The change comes amid an ongoing debate in Canada over his legacy and how he should be remembered.
In the late 19th Century, Macdonald’s government initiated the creation of the residential school system.
For over a century, starting in the 1800s, more than 150,000 indigenous children were forcibly removed from their homes and sent to state-funded boarding schools, where children were forbidden to speak their language or practise their own culture. Some students died, many children experienced abuse.
In a statement on Wednesday, the Scottish National Party-led government confirmed it had removed articles on Sir John A Macdonald from the websites “following the legitimate concerns raised by Canadian indigenous communities about his legacy”.
“While we want to celebrate the very positive contributions Scottish people have made across the world we also want to present a balanced assessment of their role and are reviewing the wording of these articles in that light.”
References to the Sir John A Great Canadian Kilt Skate, an ice skating event in Canada funded in part by the Scottish government, have also been removed. The government is reconsidering future funding.
Sir John A Macdonald has long been celebrated in Canada as a nation builder – the father of Confederation who played a leading role in the effort to achieve a union of Britain’s North American colonies.
But in recent years there have been growing calls to recognise the darker side of his complex legacy, which includes establishing the residential school system.

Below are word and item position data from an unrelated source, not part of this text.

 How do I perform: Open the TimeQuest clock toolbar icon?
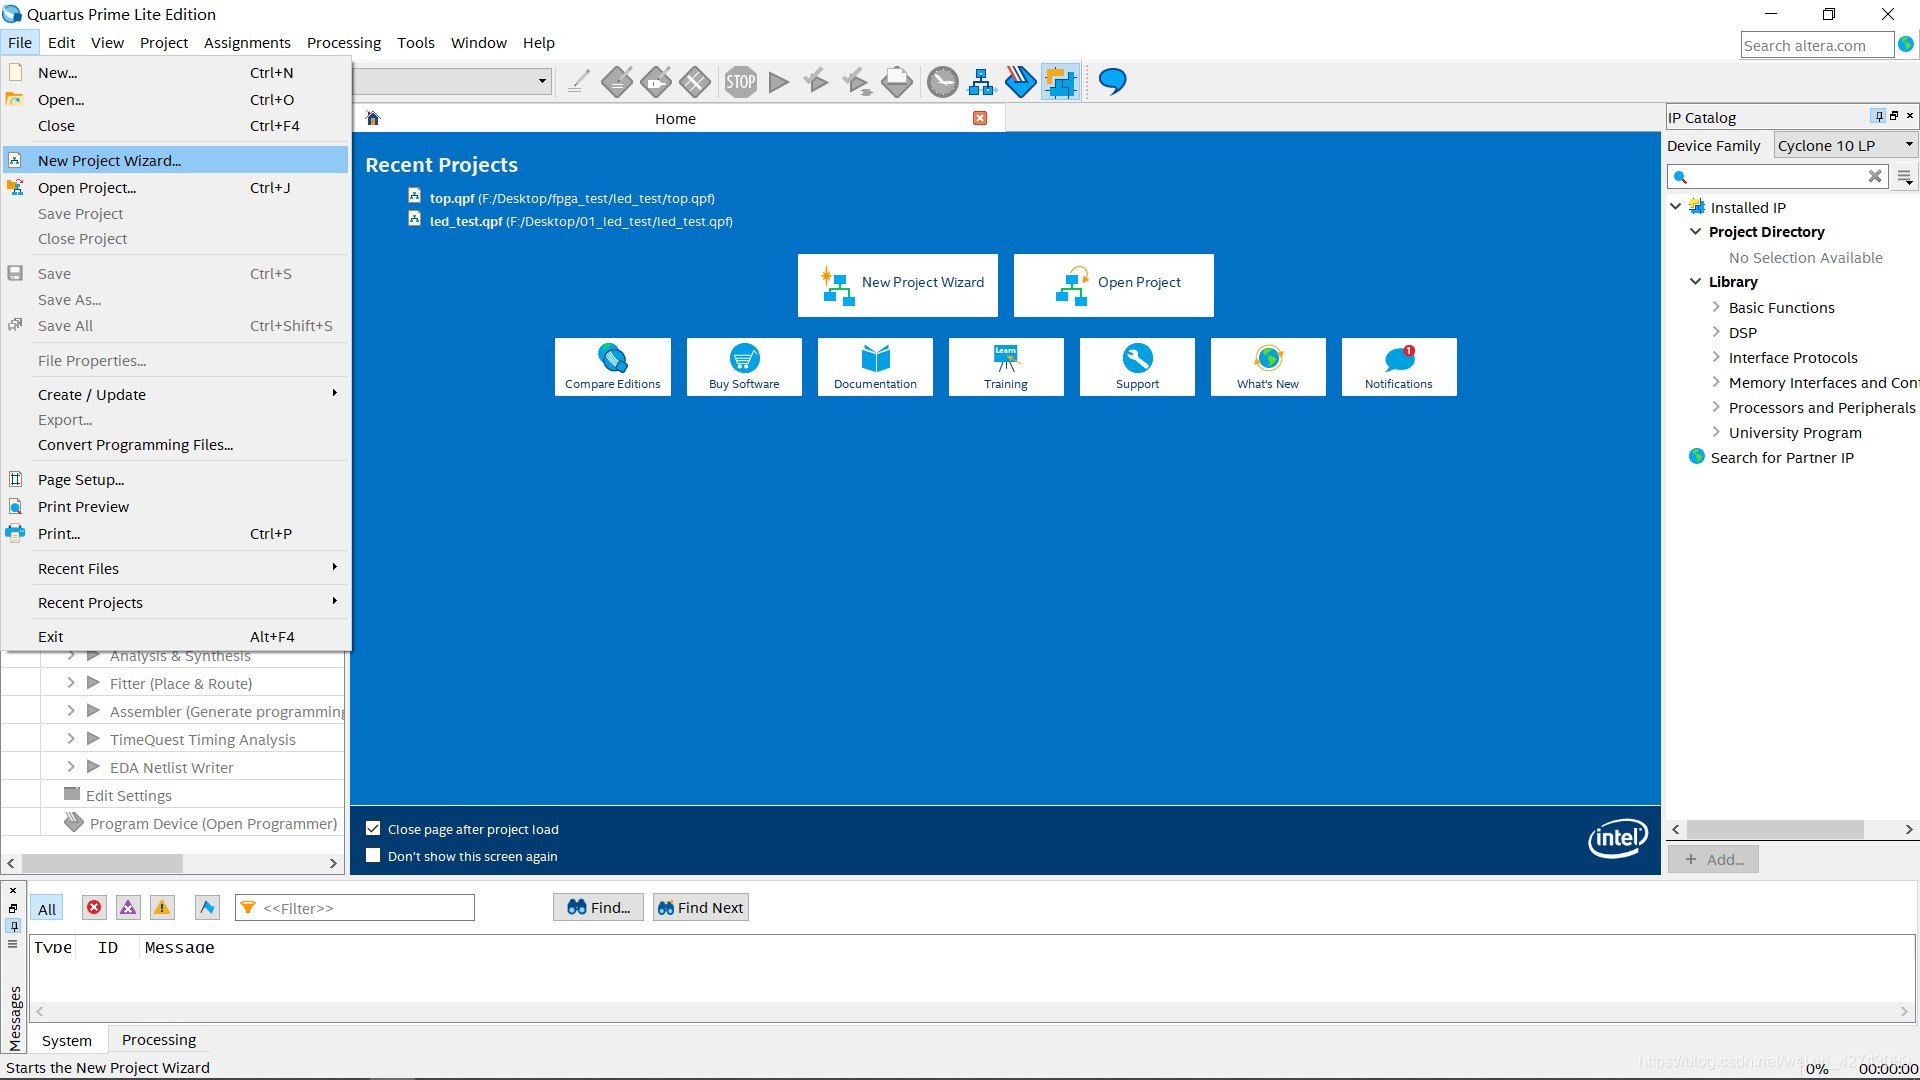(942, 82)
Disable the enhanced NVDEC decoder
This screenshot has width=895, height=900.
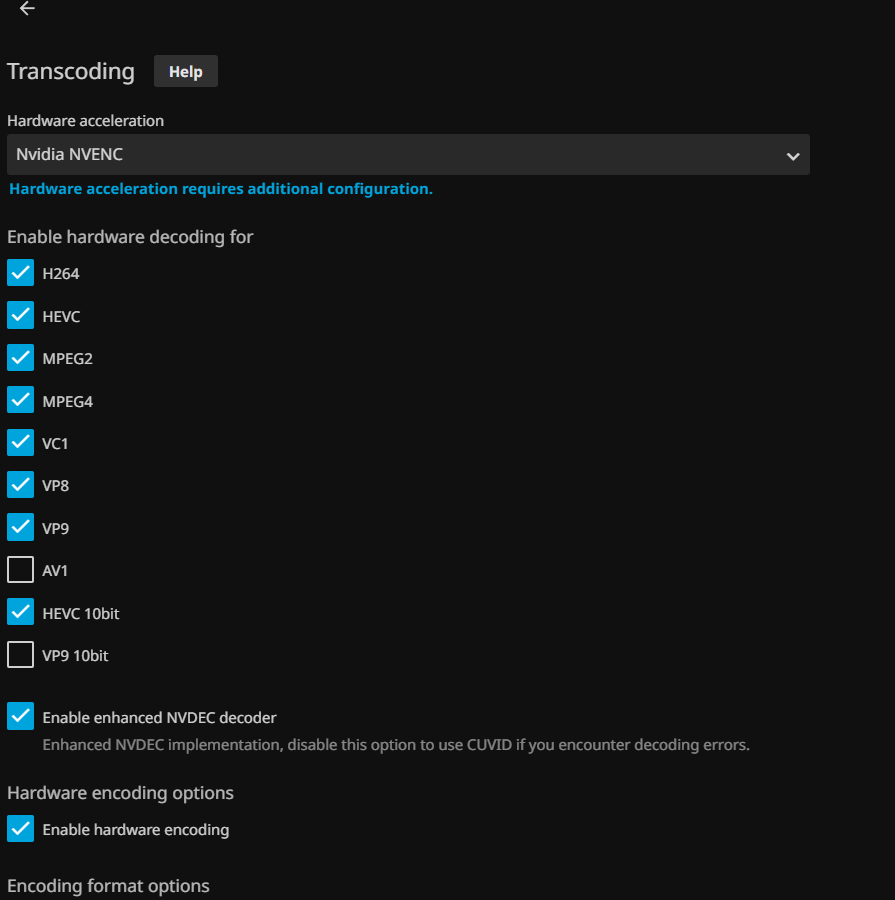[x=21, y=717]
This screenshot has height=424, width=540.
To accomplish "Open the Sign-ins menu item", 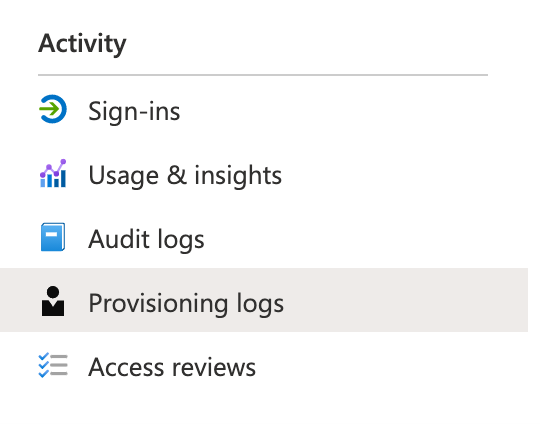I will 264,109.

Its impact has been depicted as “cultural genocide”.
In his determination to connect the country from coast-to-coast with a transcontinental railway, his government also forced some First Nations from traditional territories, withholding food until they moved to areas designated as reserves.
Calls have grown to remove his statues and his name from buildings across the country.

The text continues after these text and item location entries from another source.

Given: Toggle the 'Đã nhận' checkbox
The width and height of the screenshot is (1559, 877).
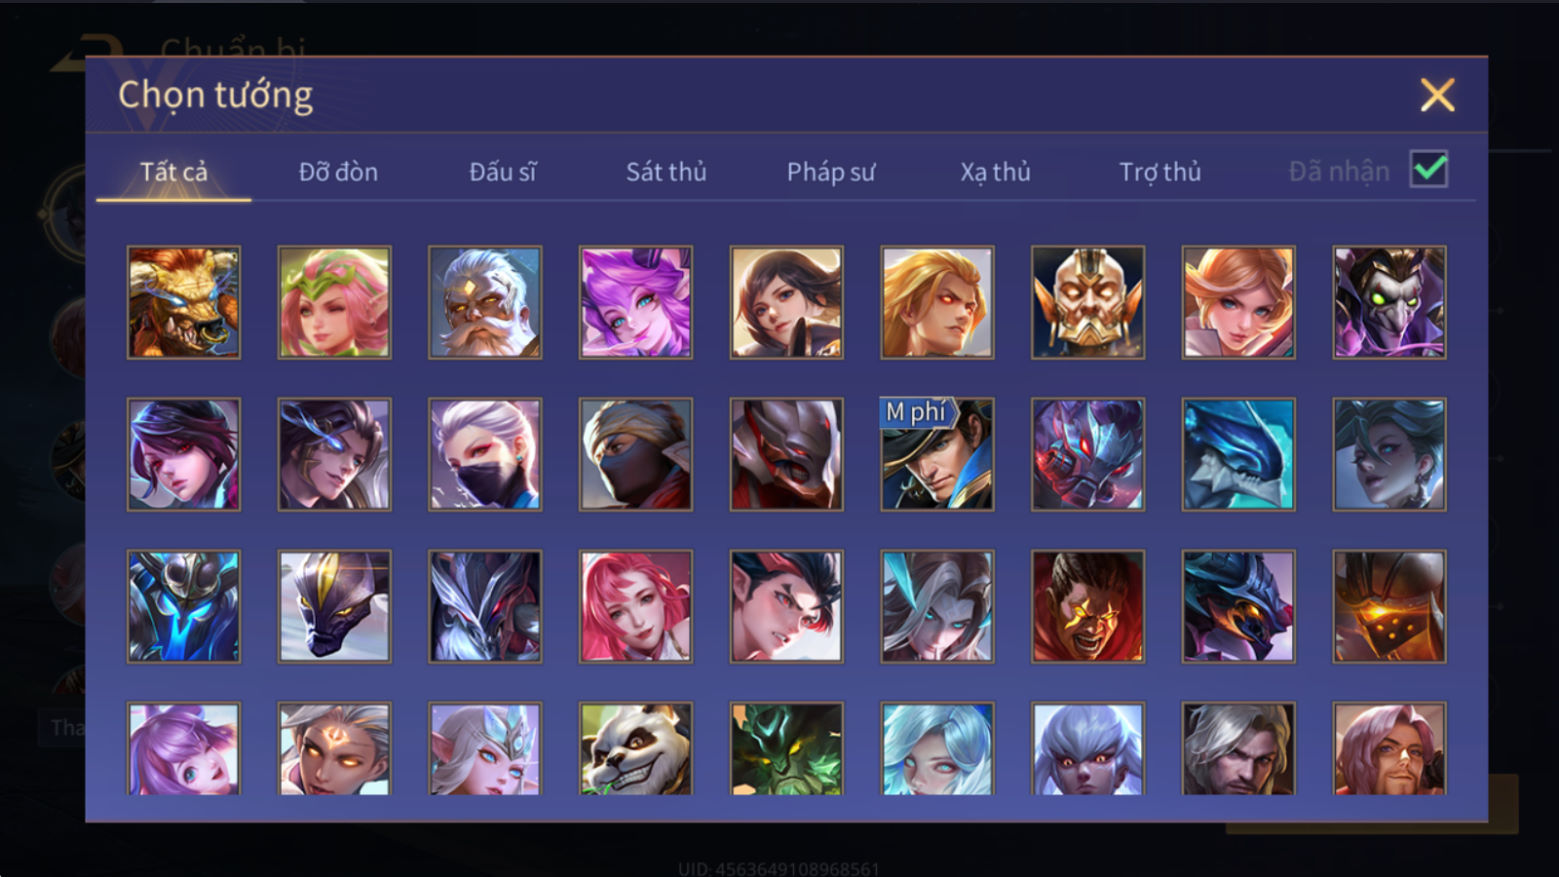Looking at the screenshot, I should [1429, 169].
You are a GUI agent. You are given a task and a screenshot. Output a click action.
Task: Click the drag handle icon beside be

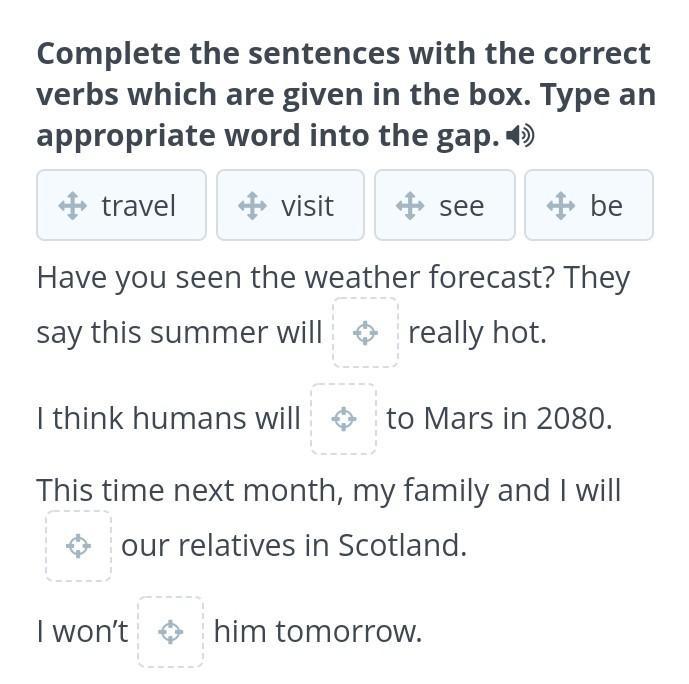pos(561,206)
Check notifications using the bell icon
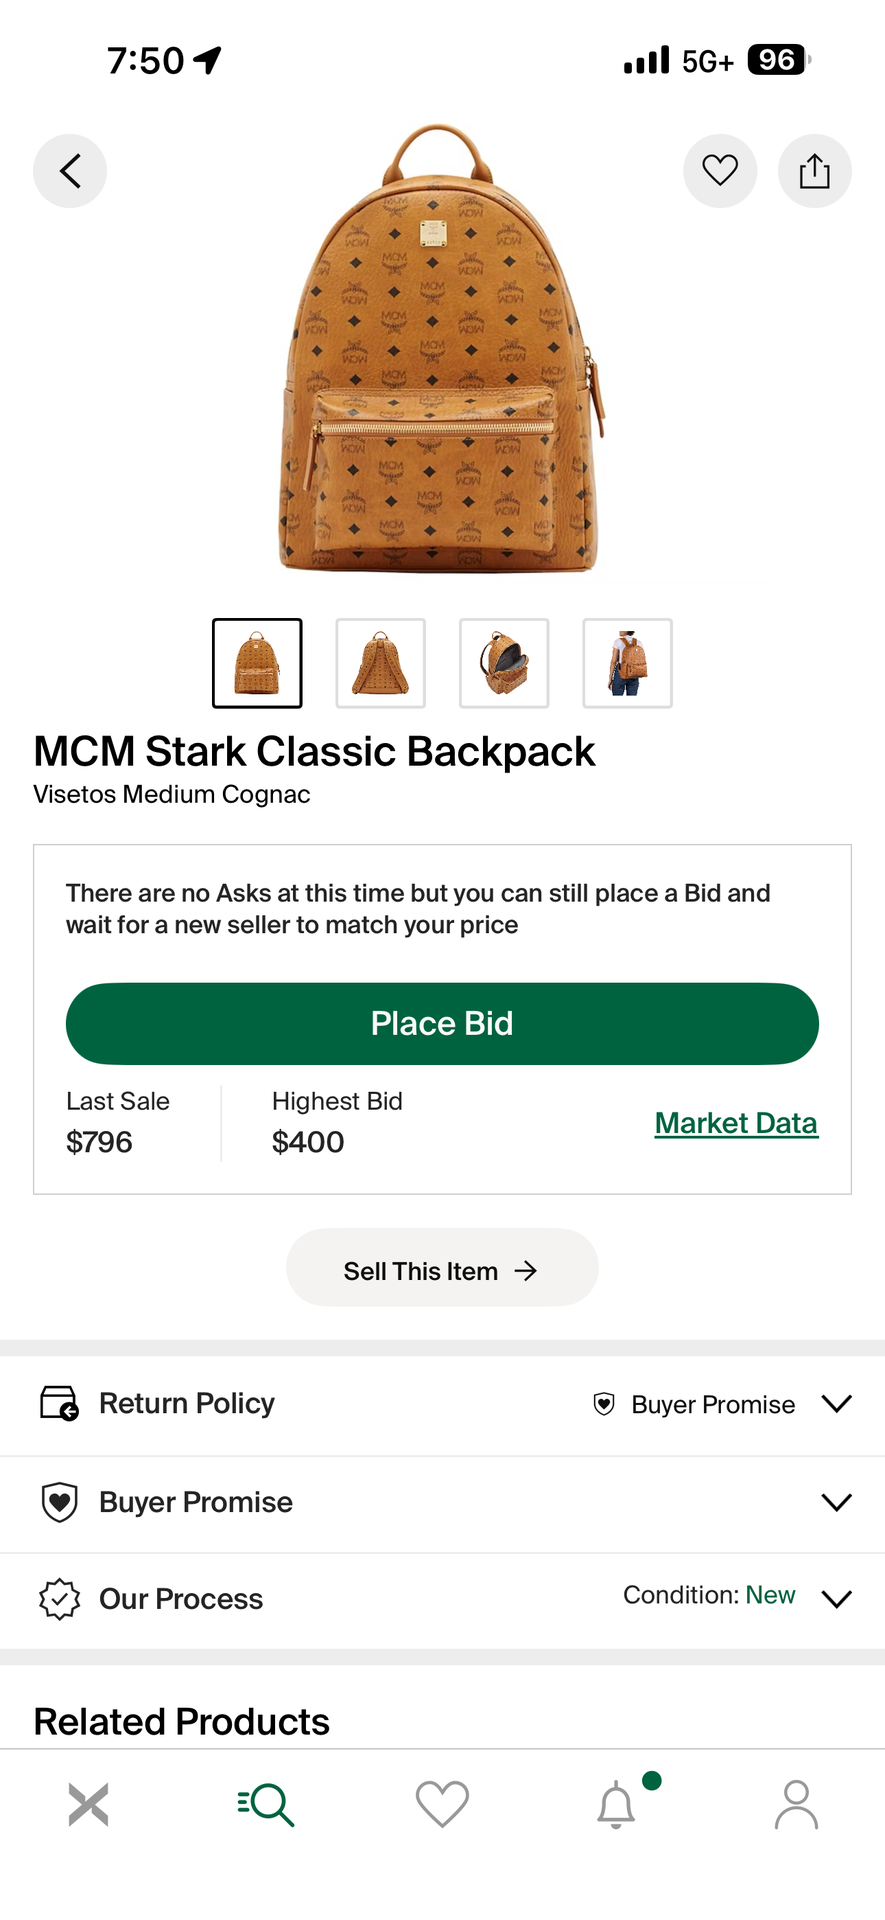The width and height of the screenshot is (885, 1920). tap(618, 1804)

Most recently, a statue of Macdonald was removed from the entrance of city hall in Victoria, British Columbia, taken down as a gesture towards reconciliation with indigenous people in Canada.

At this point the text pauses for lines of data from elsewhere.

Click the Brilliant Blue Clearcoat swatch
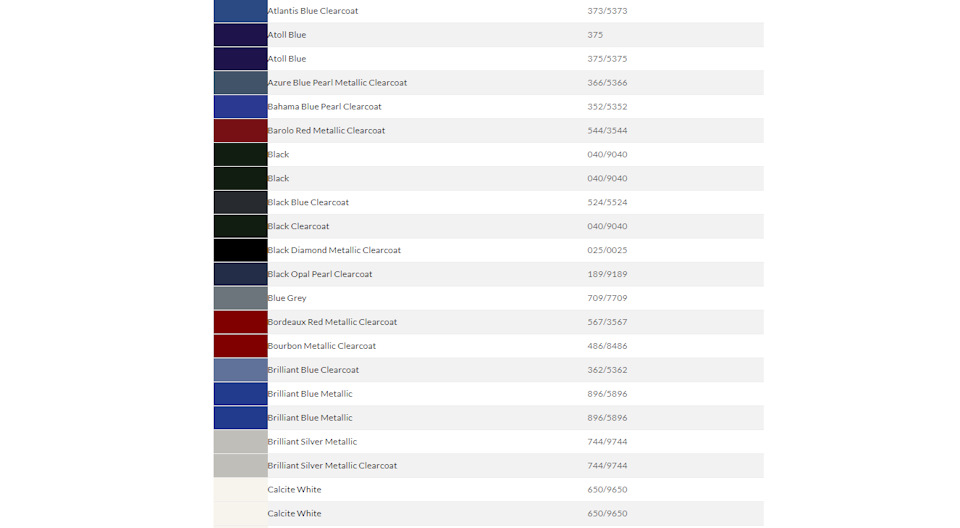 [240, 369]
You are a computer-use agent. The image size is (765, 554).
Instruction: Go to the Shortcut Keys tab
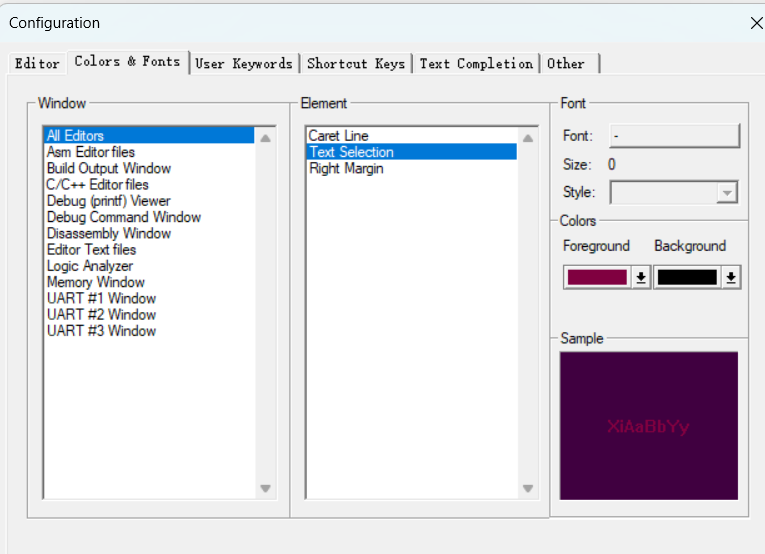pyautogui.click(x=356, y=64)
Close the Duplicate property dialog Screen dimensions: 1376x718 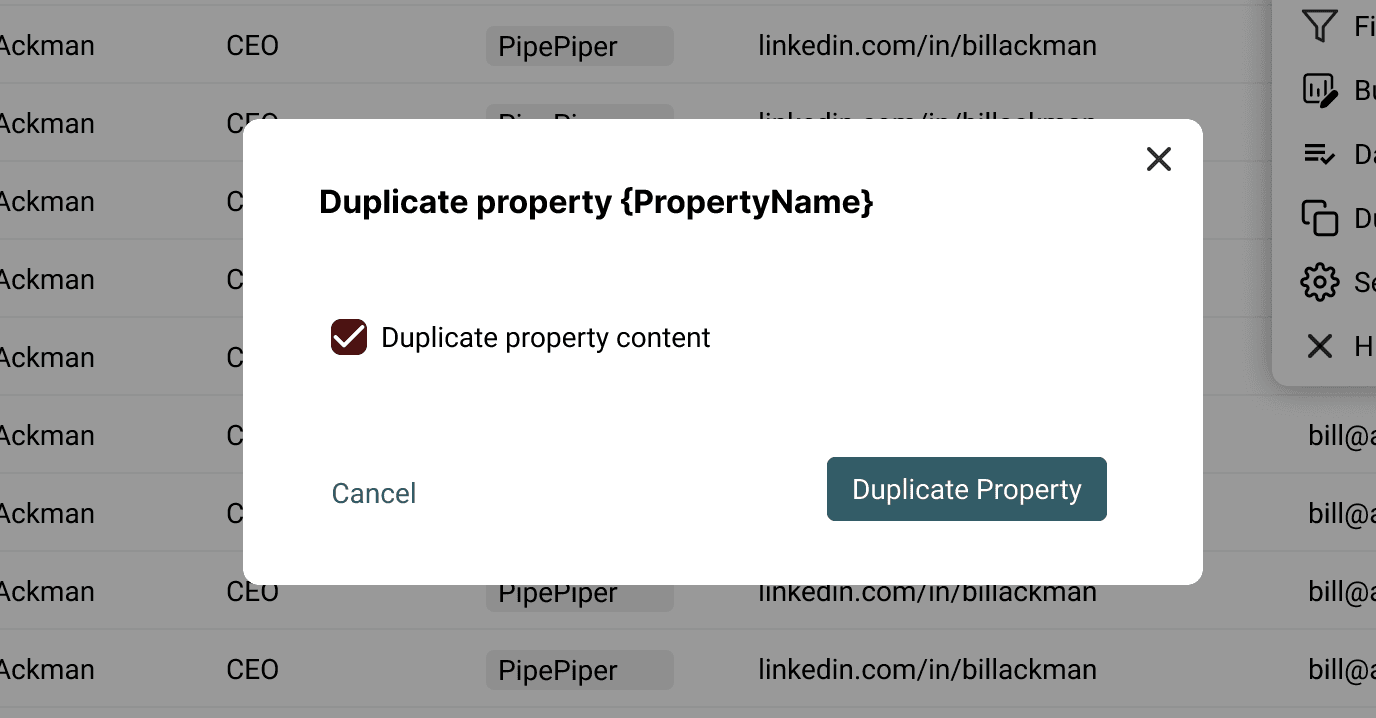(x=1158, y=159)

The Canadian Historical Association recently removed his name from one of their prizes.
The debate around monuments recognising the first prime minister and other historic Canadian figures echoes the movement in the US to remove Confederate symbols from the 1861-65 American Civil War.
So far, the Canadian government has resisted calls to remove Macdonald’s name from federal properties.
Last week, federal Environment Minister Catherine McKenna said she has asked bureaucrats overseeing historic sites to look at how to address concerns with monuments like those to Sir John A Macdonald, but she added that “you can’t erase history”.